**Problem details**
The following entries are to be retyped in full, exactly as written.
=== Begin Enclosure ===
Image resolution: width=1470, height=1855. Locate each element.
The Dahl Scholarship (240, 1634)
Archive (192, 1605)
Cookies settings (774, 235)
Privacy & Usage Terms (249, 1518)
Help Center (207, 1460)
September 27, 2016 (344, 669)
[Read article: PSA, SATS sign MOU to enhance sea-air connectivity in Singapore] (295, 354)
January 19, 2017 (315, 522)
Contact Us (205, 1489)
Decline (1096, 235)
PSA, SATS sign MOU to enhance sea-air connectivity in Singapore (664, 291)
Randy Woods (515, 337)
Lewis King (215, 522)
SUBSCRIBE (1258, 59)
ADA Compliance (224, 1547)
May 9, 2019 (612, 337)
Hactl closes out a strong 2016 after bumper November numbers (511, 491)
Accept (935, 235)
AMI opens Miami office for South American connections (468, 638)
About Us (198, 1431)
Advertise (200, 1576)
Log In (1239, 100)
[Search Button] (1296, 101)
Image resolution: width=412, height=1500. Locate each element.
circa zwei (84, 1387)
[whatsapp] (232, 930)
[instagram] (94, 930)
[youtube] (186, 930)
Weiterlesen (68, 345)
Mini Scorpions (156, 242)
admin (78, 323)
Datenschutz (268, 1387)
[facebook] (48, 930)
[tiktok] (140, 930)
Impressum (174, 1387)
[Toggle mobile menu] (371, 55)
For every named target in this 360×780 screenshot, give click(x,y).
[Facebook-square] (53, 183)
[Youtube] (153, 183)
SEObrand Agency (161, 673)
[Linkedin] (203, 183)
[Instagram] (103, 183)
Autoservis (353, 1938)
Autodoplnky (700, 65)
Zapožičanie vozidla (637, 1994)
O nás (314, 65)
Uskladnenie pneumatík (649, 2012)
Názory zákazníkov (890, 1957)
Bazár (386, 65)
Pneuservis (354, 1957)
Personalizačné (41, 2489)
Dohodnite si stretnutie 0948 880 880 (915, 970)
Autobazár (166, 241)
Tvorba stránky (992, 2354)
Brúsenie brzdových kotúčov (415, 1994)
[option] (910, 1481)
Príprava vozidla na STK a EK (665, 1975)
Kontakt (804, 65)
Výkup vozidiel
=== End Enclosure ===
**Reply**
Image resolution: width=1470, height=1855. Locate each element.
The Dahl Scholarship (240, 1634)
Archive (192, 1605)
Cookies settings (774, 235)
Privacy & Usage Terms (249, 1518)
Help Center (207, 1460)
September 27, 2016 (344, 669)
[Read article: PSA, SATS sign MOU to enhance sea-air connectivity in Singapore] (295, 354)
January 19, 2017 (315, 522)
Contact Us (205, 1489)
Decline (1096, 235)
PSA, SATS sign MOU to enhance sea-air connectivity in Singapore (664, 291)
Randy Woods (515, 337)
Lewis King (215, 522)
SUBSCRIBE (1258, 59)
ADA Compliance (224, 1547)
May 9, 2019 (612, 337)
Hactl closes out a strong 2016 after bumper November numbers (511, 491)
Accept (935, 235)
AMI opens Miami office for South American connections (468, 638)
About Us (198, 1431)
Advertise (200, 1576)
Log In (1239, 100)
[Search Button] (1296, 101)
Image resolution: width=412, height=1500. Locate each element.
circa zwei (84, 1387)
[whatsapp] (232, 930)
[instagram] (94, 930)
[youtube] (186, 930)
Weiterlesen (68, 345)
Mini Scorpions (156, 242)
admin (78, 323)
Datenschutz (268, 1387)
[facebook] (48, 930)
[tiktok] (140, 930)
Impressum (174, 1387)
[Toggle mobile menu] (371, 55)
For every named target in this 360×780 screenshot, give click(x,y).
[Facebook-square] (53, 183)
[Youtube] (153, 183)
SEObrand Agency (161, 673)
[Linkedin] (203, 183)
[Instagram] (103, 183)
Autoservis (353, 1938)
Autodoplnky (700, 65)
Zapožičanie vozidla (637, 1994)
O nás (314, 65)
Uskladnenie pneumatík (649, 2012)
Názory zákazníkov (890, 1957)
Bazár (386, 65)
Pneuservis (354, 1957)
Personalizačné (41, 2489)
Dohodnite si stretnutie 0948 880 880 (915, 970)
Autobazár (166, 241)
Tvorba stránky (992, 2354)
Brúsenie brzdových kotúčov (415, 1994)
[option] (910, 1481)
Príprava vozidla na STK a EK (665, 1975)
Kontakt (804, 65)
Výkup vozidiel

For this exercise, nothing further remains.